On Thu, 01 May 2025 11:11:36 +0100,
Joey Gouly <joey.gouly@arm.com> wrote:
> 
> On Sat, Apr 26, 2025 at 01:28:02PM +0100, Marc Zyngier wrote:
> > Bulk addition of all the system registers trapped by HFG{R,W}TR2_EL2.
> > 
> > The descriptions are extracted from the BSD-licenced JSON file part
> > of the 2025-03 drop from ARM.
> > 
> > Signed-off-by: Marc Zyngier <maz@kernel.org>
> > ---
> >  arch/arm64/tools/sysreg | 395 ++++++++++++++++++++++++++++++++++++++++
> >  1 file changed, 395 insertions(+)
> > 
> > diff --git a/arch/arm64/tools/sysreg b/arch/arm64/tools/sysreg
> > index 6433a3ebcef49..7969e632492bb 100644
> > --- a/arch/arm64/tools/sysreg
> > +++ b/arch/arm64/tools/sysreg
> > @@ -2068,6 +2068,26 @@ Field	1	A
> >  Field	0	M
> >  EndSysreg
> >  
> > +Sysreg	SCTLR_EL12      3	5	1	0	0
> > +Mapping	SCTLR_EL1
> > +EndSysreg
> > +
> > +Sysreg	SCTLRALIAS_EL1  3	0	1	4	6
> > +Mapping	SCTLR_EL1
> > +EndSysreg
> > +
> > +Sysreg	ACTLR_EL1	3	0	1	0	1
> > +Field   63:0    IMPDEF
> > +EndSysreg
> > +
> > +Sysreg	ACTLR_EL12      3	5	1	0	1
> > +Mapping	ACTLR_EL1
> > +EndSysreg
> > +
> > +Sysreg	ACTLRALIAS_EL1  3	0	1	4	5
> > +Mapping	ACTLR_EL1
> > +EndSysreg
> > +
> 
> Do you want to update CPACR_EL1 while you're at it, so that it matches
> CPACRMASK_EL1?

Do you mean adding the TAM and TCPAC bits added by FEAT_NV2p1? Sure,
no problem. I'll probably add that as a separate patch though, as I
want this one to only be concerned with the FEAT_FGT2-controlled
accessors.

Thanks,

	M.

-- 
Without deviation from the norm, progress is not possible.

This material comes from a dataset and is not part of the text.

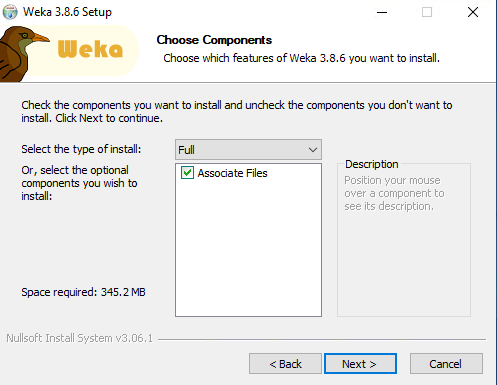The height and width of the screenshot is (385, 497).
Task: Click the Description panel area
Action: click(404, 239)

Re: [PATCH v3 08/42] arm64: sysreg: Add registers trapped by HFG{R,W}TR2_EL2

[Joey Gouly]

On Thu, May 01, 2025 at 02:46:06PM +0100, Marc Zyngier wrote:
> On Thu, 01 May 2025 11:11:36 +0100,
> Joey Gouly <joey.gouly@arm.com> wrote:
> > 
> > On Sat, Apr 26, 2025 at 01:28:02PM +0100, Marc Zyngier wrote:
> > > Bulk addition of all the system registers trapped by HFG{R,W}TR2_EL2.
> > > 
> > > The descriptions are extracted from the BSD-licenced JSON file part
> > > of the 2025-03 drop from ARM.
> > > 
> > > Signed-off-by: Marc Zyngier <maz@kernel.org>
> > > ---
> > >  arch/arm64/tools/sysreg | 395 ++++++++++++++++++++++++++++++++++++++++
> > >  1 file changed, 395 insertions(+)
> > > 
> > > diff --git a/arch/arm64/tools/sysreg b/arch/arm64/tools/sysreg
> > > index 6433a3ebcef49..7969e632492bb 100644
> > > --- a/arch/arm64/tools/sysreg
> > > +++ b/arch/arm64/tools/sysreg
> > > @@ -2068,6 +2068,26 @@ Field	1	A
> > >  Field	0	M
> > >  EndSysreg
> > >  
> > > +Sysreg	SCTLR_EL12      3	5	1	0	0
> > > +Mapping	SCTLR_EL1
> > > +EndSysreg
> > > +
> > > +Sysreg	SCTLRALIAS_EL1  3	0	1	4	6
> > > +Mapping	SCTLR_EL1
> > > +EndSysreg
> > > +
> > > +Sysreg	ACTLR_EL1	3	0	1	0	1
> > > +Field   63:0    IMPDEF
> > > +EndSysreg
> > > +
> > > +Sysreg	ACTLR_EL12      3	5	1	0	1
> > > +Mapping	ACTLR_EL1
> > > +EndSysreg
> > > +
> > > +Sysreg	ACTLRALIAS_EL1  3	0	1	4	5
> > > +Mapping	ACTLR_EL1
> > > +EndSysreg
> > > +
> > 
> > Do you want to update CPACR_EL1 while you're at it, so that it matches
> > CPACRMASK_EL1?
> 
> Do you mean adding the TAM and TCPAC bits added by FEAT_NV2p1? Sure,
> no problem. I'll probably add that as a separate patch though, as I
> want this one to only be concerned with the FEAT_FGT2-controlled
> accessors.

Yep, sounds good.

> 
> Thanks,
> 
> 	M.
> 
> -- 
> Without deviation from the norm, progress is not possible.